We also saw the breath taking Able Tasman and Lake Rotoiti at the Nelson Lakes National Park.  I'm pretty sure the sound of lapping water and beach walks will cure cancer.

We can definitely call the first week a raging success.  Wait, I mean terrible failure.  Don't try to find us; we're beyond salvation now.

Saturday, October 8, 2011

32 Hours


Cracked Out After 32 Hours of Travel


Departing for an adventure like this, there are certain risks and losses that you just accept when you travel with your life on your back.  Frankly, Kelly and I fully expect to be ripped off, to have things stolen or just to lose things ourselves.  Last time I was in Prague my shoes were stolen; we are well aware that any of our belongings are fair game.  What we didn't expect though, is that I would lose my sweet ass new camera before we even left the country.  Ballz.  

Yes, I cried.  Lucky Kelly got her first taste of just how useless I will be in future crisis.  Kelly made calls to airlines.  I cried.  Kelly talked to the airline gate reps.  I cried.  Kelly commandeered a strangers iPone to make more calls.  I cried.   When the acceptance faze of the grieving process starting setting in, we queued up to board the plane for Fiji.  An adorable old man must have noticed my puffy face, roughly the color of a baboon's ass, because he came directly up to me and asked, "Did you lose your camera?"  Why yes, yes I did.  My dumb ass apparently took it out of my bag when retrieving my boarding pass and left my prized camera just sitting in LAX.  Well, who knew so many lessons would be learned before leaving american soil.

Blog Schmog


Able Tasman


Ok, here it is.  The Blog.  It's pretty intimidating (maybe that's because Ramey has personally threatened me if I don't keep this up).  Most of you may have noticed that I am sparse on FaceBook, inactive on LinkedIn, always invisible on G-chat, but here I am attempting the sole endeavor of maintaining a travel blog for a year (so dramatic).  Good luck.  More to you guys than me.

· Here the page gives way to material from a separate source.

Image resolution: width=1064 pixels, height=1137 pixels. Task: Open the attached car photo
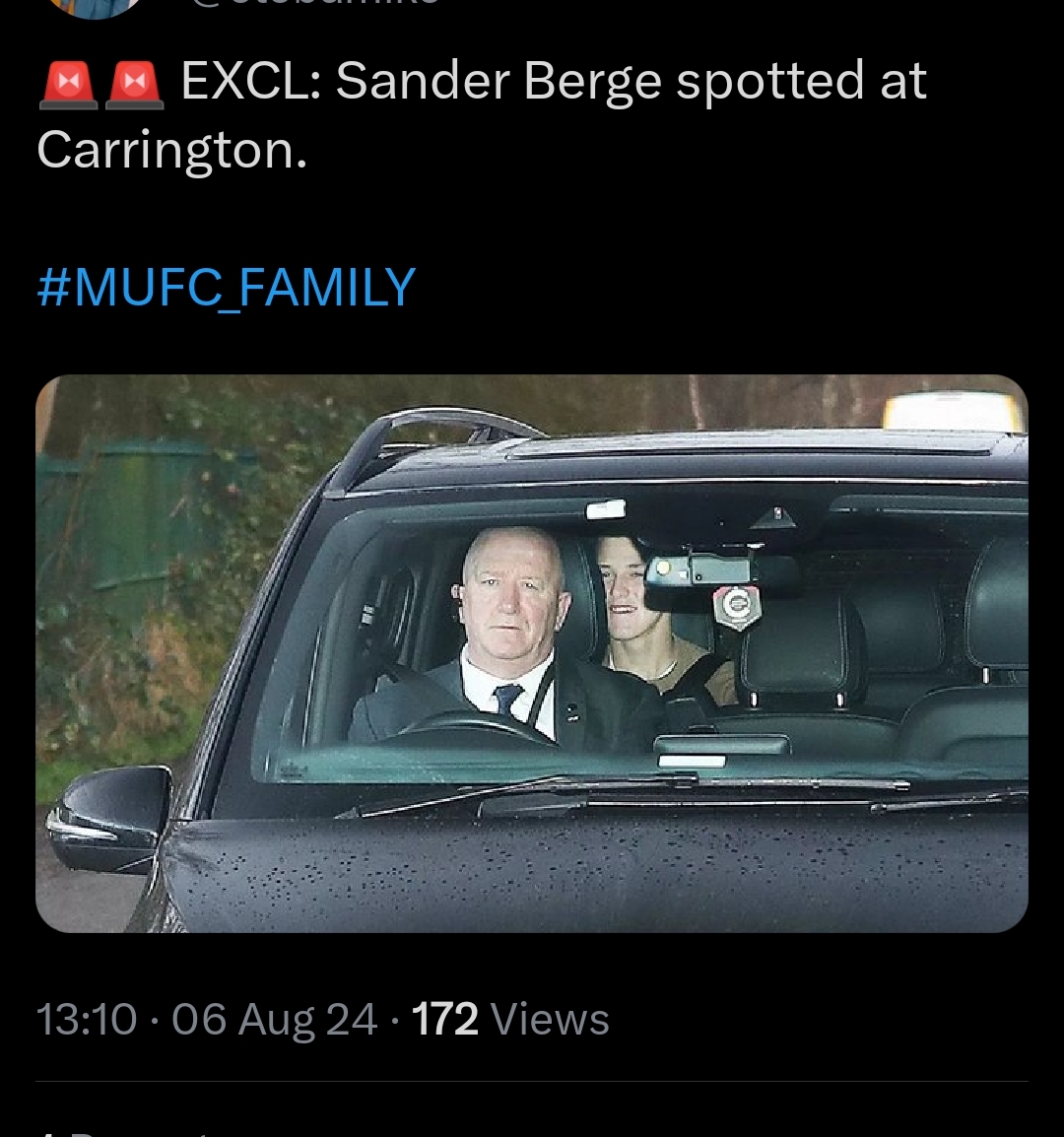pos(532,653)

Since we have established that I am a sub-par communicator at best, please allow me to catch some of you up on my plans.  Kelly Brittan (aka The Raddist Individual I Know) and I have quit our secure, well paying jobs with benefits to travel the world for a year.  I keep trying to think of other ways to tell people that, but I still come of sounding like a smarmy jerk.  I guess there's no nice way to say, "While you're slaving away in your cubicle this year, I'm going to fly to that exotic beach that's on your screensaver".  Smarmy indeed.  Here's the rough itinerary (keeping it flexible for optimal vagabond experiences):

September - December: New Zealand
December - January: Bali
January - April: SE Asia (Thailand, Laos, Vietnam & Cambodia)
April - May: Madagascar
May - September: Europe (All over the place)

Why? Look, it's been an unkind year and we really tried to think of less disgusting ways to say "find ourselves" (Sprit Quest?  Maiden Voyage?  Conquistador Calling?), but it all comes out sounding like we are chasing our Eat, Pray, Love adventure.  And this most definitely has nothing to do with Julia Roberts or her stupid mid-life crisis.  

I hope I can provide some mildly interesting information for you over the next 12 months.  No apologies, but I do warn those faint at heart that this is my year off with no responsibilities.  And after all, we are young and single...sorry parents.